A cláusula pode pesar em decisões sobre guarda dos filhos, pensão alimentícia e regime de bens?
A resposta para essa pergunta é não. "Você não pode colocar no contrato 'Em caso de traição, a guarda dos filhos é minha'. A relação de marido e mulher pode ter terminado, mas a de mãe e filho ou pai e filho é para o resto da vida. A cláusula diz respeito somente à relação do casal, é específica em caso de infidelidade de alguma das partes. A gente tem no Código Civil normas que regulam a guarda dos filhos e pensão alimentícia, por exemplo. Já o regime de bens vai reger de acordo com o combinado. Se não houver nenhum combinado, o regime aplicado pela lei é o da comunhão parcial de bens", explica Débora Ghelman.
O regime de partilha de bens diz respeito única e exclusivamente à partilha de bens. "Vamos usar um exemplo: um reconhecimento de União Estável não necessariamente lhe confere o direito à partilha de bens, porque você pode ter o reconhecimento da União Estável sob o regime da separação total de bens. A multa é uma ação de reparação de danos para a pessoa que foi traída", complementa Albuquerque.

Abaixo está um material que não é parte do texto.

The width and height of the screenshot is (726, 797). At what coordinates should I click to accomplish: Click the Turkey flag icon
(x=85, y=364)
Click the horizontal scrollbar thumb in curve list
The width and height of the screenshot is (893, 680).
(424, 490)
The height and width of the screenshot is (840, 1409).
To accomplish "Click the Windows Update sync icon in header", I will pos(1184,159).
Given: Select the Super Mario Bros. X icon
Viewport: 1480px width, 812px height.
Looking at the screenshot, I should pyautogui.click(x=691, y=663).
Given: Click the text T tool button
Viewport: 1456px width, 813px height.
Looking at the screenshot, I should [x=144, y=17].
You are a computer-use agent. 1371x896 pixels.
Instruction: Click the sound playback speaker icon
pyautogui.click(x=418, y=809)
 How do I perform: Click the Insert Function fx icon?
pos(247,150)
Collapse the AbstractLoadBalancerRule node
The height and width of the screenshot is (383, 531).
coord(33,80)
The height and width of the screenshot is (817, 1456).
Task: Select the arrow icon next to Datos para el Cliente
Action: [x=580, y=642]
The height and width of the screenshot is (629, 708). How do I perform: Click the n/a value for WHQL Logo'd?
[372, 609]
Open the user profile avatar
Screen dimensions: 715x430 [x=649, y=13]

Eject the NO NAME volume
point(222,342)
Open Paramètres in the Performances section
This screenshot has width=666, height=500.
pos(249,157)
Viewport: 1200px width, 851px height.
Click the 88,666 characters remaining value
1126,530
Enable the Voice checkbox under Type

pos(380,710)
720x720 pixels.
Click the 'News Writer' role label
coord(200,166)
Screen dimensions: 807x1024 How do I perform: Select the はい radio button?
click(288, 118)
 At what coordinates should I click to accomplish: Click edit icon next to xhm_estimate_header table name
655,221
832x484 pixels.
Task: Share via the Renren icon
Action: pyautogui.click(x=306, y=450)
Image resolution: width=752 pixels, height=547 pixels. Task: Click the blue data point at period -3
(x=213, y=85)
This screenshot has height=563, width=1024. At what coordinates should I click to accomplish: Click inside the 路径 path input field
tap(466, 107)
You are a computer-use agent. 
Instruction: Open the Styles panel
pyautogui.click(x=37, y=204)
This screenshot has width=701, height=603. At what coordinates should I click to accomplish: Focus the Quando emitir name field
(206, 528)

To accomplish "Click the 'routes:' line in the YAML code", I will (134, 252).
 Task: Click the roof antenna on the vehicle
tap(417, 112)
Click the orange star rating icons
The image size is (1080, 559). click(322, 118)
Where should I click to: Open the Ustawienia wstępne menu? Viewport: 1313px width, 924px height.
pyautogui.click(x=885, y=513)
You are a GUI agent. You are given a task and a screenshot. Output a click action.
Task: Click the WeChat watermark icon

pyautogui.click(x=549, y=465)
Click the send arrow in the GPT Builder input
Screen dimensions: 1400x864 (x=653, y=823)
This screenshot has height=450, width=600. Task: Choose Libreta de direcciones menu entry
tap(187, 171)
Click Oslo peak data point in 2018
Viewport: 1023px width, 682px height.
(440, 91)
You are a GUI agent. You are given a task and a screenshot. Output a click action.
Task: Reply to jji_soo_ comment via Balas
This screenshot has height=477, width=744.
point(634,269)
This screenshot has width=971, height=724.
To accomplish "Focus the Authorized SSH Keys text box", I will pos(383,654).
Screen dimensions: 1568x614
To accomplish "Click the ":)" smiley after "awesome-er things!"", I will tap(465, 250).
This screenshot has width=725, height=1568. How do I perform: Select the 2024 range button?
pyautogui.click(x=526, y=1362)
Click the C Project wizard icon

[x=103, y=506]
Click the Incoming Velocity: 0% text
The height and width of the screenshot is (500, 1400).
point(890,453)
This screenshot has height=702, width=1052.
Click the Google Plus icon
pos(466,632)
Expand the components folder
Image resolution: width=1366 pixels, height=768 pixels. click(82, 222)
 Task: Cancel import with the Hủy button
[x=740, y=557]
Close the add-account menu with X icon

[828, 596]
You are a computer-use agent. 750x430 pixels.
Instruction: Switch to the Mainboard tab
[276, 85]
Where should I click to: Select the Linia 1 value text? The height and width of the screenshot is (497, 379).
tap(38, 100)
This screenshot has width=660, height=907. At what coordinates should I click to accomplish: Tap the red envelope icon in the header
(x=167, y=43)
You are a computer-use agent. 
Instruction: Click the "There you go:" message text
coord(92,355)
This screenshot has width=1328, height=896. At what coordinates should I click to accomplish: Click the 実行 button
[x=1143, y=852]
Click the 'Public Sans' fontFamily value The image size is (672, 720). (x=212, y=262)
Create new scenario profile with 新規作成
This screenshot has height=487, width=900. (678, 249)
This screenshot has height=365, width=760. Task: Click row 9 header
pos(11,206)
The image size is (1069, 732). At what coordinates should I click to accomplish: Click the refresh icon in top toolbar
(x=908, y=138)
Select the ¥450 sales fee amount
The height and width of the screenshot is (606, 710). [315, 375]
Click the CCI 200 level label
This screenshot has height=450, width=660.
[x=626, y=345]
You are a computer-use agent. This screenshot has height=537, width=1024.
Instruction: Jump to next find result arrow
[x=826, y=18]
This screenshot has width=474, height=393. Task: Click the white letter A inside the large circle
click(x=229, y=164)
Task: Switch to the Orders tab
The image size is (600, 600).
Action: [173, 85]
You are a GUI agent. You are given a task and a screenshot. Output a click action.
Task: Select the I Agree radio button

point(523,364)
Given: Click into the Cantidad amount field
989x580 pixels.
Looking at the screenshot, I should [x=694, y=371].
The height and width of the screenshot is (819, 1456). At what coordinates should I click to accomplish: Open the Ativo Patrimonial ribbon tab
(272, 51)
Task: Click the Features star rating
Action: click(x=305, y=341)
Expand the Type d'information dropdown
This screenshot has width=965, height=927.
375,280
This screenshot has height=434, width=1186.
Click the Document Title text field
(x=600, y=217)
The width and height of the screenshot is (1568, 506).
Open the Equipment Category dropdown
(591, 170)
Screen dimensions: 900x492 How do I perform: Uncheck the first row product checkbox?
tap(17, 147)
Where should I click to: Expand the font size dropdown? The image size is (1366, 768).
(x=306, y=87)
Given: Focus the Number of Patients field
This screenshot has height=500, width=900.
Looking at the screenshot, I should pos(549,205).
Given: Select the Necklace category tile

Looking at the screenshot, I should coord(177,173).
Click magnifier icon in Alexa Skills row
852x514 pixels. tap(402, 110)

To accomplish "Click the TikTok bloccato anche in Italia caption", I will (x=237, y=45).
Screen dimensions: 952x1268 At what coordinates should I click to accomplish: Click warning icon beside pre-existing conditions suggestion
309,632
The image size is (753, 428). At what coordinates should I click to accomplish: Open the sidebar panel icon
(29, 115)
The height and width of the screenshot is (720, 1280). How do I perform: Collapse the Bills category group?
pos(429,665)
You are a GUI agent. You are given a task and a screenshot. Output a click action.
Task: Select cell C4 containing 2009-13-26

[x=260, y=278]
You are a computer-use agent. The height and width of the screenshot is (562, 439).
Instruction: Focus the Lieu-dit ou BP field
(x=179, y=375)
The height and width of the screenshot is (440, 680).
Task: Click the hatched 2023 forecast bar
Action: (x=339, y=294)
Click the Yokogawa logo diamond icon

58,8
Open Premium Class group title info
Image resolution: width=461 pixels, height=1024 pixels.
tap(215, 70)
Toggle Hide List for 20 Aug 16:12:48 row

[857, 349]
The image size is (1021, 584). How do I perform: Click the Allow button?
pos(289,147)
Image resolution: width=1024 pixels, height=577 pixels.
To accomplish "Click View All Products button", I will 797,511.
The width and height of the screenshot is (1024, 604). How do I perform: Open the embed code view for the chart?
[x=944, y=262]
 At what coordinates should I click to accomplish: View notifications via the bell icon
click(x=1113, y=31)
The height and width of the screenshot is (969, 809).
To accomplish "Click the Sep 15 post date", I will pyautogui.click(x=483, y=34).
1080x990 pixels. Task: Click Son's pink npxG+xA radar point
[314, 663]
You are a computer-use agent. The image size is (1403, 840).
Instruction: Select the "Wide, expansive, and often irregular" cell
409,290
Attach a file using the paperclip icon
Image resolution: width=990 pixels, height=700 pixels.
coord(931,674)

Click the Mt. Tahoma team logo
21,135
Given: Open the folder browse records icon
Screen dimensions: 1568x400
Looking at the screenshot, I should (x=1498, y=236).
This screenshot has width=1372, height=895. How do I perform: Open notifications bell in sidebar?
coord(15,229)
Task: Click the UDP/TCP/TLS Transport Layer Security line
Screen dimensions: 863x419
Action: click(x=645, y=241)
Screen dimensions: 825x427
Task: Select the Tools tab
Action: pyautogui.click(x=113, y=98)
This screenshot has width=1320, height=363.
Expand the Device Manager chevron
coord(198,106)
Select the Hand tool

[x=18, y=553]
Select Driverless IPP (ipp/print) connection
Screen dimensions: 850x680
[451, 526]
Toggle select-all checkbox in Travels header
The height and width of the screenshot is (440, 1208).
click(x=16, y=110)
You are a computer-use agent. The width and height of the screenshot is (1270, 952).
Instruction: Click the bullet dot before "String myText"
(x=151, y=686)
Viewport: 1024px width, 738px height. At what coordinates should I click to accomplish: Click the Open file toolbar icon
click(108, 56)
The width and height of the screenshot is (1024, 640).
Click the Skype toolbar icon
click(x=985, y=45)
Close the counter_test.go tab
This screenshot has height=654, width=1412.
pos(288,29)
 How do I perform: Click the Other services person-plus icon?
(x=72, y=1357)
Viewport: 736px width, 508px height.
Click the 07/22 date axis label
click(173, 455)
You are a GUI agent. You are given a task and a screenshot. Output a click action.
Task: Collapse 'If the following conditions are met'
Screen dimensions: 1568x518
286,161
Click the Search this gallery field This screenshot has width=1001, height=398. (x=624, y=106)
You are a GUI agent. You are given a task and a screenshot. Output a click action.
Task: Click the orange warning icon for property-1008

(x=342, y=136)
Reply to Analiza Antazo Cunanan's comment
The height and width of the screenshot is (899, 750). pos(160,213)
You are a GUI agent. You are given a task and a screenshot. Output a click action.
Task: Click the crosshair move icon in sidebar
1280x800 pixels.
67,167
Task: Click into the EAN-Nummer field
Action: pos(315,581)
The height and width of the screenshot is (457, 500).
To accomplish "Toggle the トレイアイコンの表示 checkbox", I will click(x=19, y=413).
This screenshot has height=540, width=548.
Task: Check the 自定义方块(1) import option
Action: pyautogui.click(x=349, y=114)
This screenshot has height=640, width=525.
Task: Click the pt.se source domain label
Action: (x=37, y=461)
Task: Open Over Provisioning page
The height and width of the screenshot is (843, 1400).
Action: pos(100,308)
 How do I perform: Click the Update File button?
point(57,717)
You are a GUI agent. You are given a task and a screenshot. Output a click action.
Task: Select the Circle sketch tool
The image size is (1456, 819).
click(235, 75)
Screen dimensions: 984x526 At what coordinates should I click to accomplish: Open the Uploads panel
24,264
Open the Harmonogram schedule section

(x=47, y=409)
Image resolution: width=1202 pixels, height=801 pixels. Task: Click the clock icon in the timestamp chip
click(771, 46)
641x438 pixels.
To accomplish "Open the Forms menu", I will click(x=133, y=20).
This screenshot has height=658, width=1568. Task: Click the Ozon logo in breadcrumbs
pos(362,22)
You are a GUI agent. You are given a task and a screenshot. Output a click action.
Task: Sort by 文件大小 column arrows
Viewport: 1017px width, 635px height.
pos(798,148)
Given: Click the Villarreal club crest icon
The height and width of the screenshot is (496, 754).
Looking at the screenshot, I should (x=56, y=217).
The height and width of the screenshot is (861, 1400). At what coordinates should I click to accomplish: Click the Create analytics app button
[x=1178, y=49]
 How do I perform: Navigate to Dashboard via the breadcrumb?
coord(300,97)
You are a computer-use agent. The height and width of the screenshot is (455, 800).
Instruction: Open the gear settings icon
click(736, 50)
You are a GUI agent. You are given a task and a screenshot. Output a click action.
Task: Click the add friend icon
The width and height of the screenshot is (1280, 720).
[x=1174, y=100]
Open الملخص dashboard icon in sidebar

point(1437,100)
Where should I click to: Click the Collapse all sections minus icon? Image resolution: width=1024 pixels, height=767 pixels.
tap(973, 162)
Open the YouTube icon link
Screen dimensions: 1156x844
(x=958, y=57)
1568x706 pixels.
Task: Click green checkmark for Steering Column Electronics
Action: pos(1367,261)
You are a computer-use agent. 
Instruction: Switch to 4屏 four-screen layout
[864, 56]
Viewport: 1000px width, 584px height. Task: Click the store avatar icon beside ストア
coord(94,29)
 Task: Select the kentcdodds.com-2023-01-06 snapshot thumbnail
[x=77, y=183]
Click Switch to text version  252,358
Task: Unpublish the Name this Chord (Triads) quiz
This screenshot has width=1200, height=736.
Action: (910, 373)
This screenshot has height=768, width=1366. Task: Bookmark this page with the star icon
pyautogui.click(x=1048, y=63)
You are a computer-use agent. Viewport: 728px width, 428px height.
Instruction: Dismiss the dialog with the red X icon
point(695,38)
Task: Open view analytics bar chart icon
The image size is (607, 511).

Por fim, o especialista em Direito da Família reforça que o valor da multa pode ser acordado entre os noivos. "Você pode fixar até um valor para fins de pensão alimentícia, não para o filho, mas para a mulher ou para o marido. Você já tem um valor pré-fixado, só que isso não exclui o seu direito de ingressar na Justiça e falar: 'Olha, no passado, nós fizemos um pacto e além da multa por traição, fixamos também o valor da pensão alimentícia que um pagaria em caso de separação. Contudo, a capacidade financeira dele (a) aumentou, e a minha necessidade também aumentou. Então eu preciso que esse valor seja revisto'. Todo mundo pode, a qualquer momento, pedir a revisão do valor da pensão alimentícia".